Number One cylinder on your car is driver's side front. It goes 1-3-5-7 on the driver's side, 2-4-6-8 on the passenger side of the car.


----------



## sameold01 (Jun 21, 2020)

This was a stroker kit from butler . Talked to them today and they had a batch of mismarked balancers. I got one . At tdc #1 the mark was on the 3 o’clock position . All ok thanks for the help .


----------



## PontiacJim (Dec 29, 2012)

So nice of Butler to let buyers know this ahead of time rather than keep looking for a problem that was not really yours.

And don't forget, rotor/distributor rotates counter clockwise (CCW), not like a Chevy.


----------



## sameold01 (Jun 21, 2020)

I degreed the cam and yes it’s set 12 on cam and 12 on crank to fire on #1 . It’s jut amazing the amount of work I mean custom to grind the valley pan , drill #3 main bearing cap for the dip stick tube , fit the intake massage the holes in an edelbrock 7156 . Get a go fund me going to buy a butler motor already built !


----------



## Jared (Apr 19, 2013)

What year block are you using? The older blocks should have #2 and #4 main caps drilled for the windage tray which holds in the lower dipstick tube. I think it's 1972 and on had the #3 drilled for the tube bracket. I ran into this on mine too since the engine that came out was a 74 and the one that went back in was a 71. I ended up having to buy a windage tray and installed spacers to make sure that it would clear the stroker crank.

These engines are expensive to build and throw out surprises all the time. I went at least $3-4K over budget on mine.


----------



## sameold01 (Jun 21, 2020)

1970 block and 2,4 had the threads but 3 was empty not having threads . I had to drill and tap threads for the dipstick tube . 1970 YD block . Yes it’s been one thing after the other .


----------



## PontiacJim (Dec 29, 2012)

Jared said:


> What year block are you using? The older blocks should have #2 and #4 main caps drilled for the windage tray which holds in the lower dipstick tube. I think it's 1972 and on had the #3 drilled for the tube bracket. I ran into this on mine too since the engine that came out was a 74 and the one that went back in was a 71. I ended up having to buy a windage tray and installed spacers to make sure that it would clear the stroker crank.
> 
> These engines are expensive to build and throw out surprises all the time. I went at least $3-4K over budget on mine.


From the Butler Website: https://butlerperformance.com/n-13491-pontiac-main-cap-identification.html

Main cap #3 will need to be removed then follow the directions below

Drill the center #3 main cap in the center using 17/64th drill bit at a depth of 1"

Tap the hole using a 5/16 18 tap. Ensure you clean the main cap and threads thoroughly before reinstalling so no trash gets into the block.

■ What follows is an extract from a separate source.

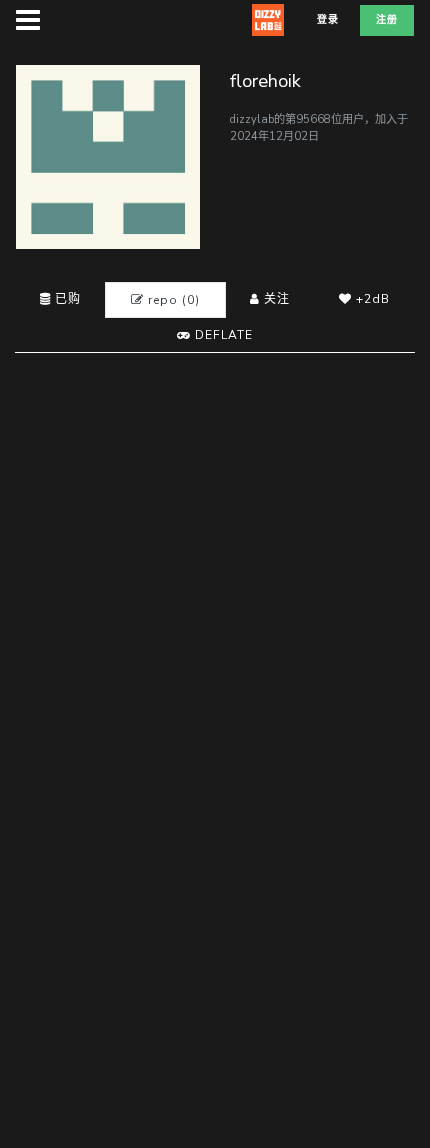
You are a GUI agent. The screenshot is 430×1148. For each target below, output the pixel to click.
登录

Install the main cap and temporarily fit the N302 so you can mark the bracket for the corresponding hole to be drilled.

Using a 5/16 x 3/4 bolt and washer, install the N302 using thread lock.


----------



## Jared (Apr 19, 2013)

Yep. I looked at that when I was building mine and didn't want to remove the main cap to do it. Decided it was easier to use a windage tray since the holes were already there and tapped.


----------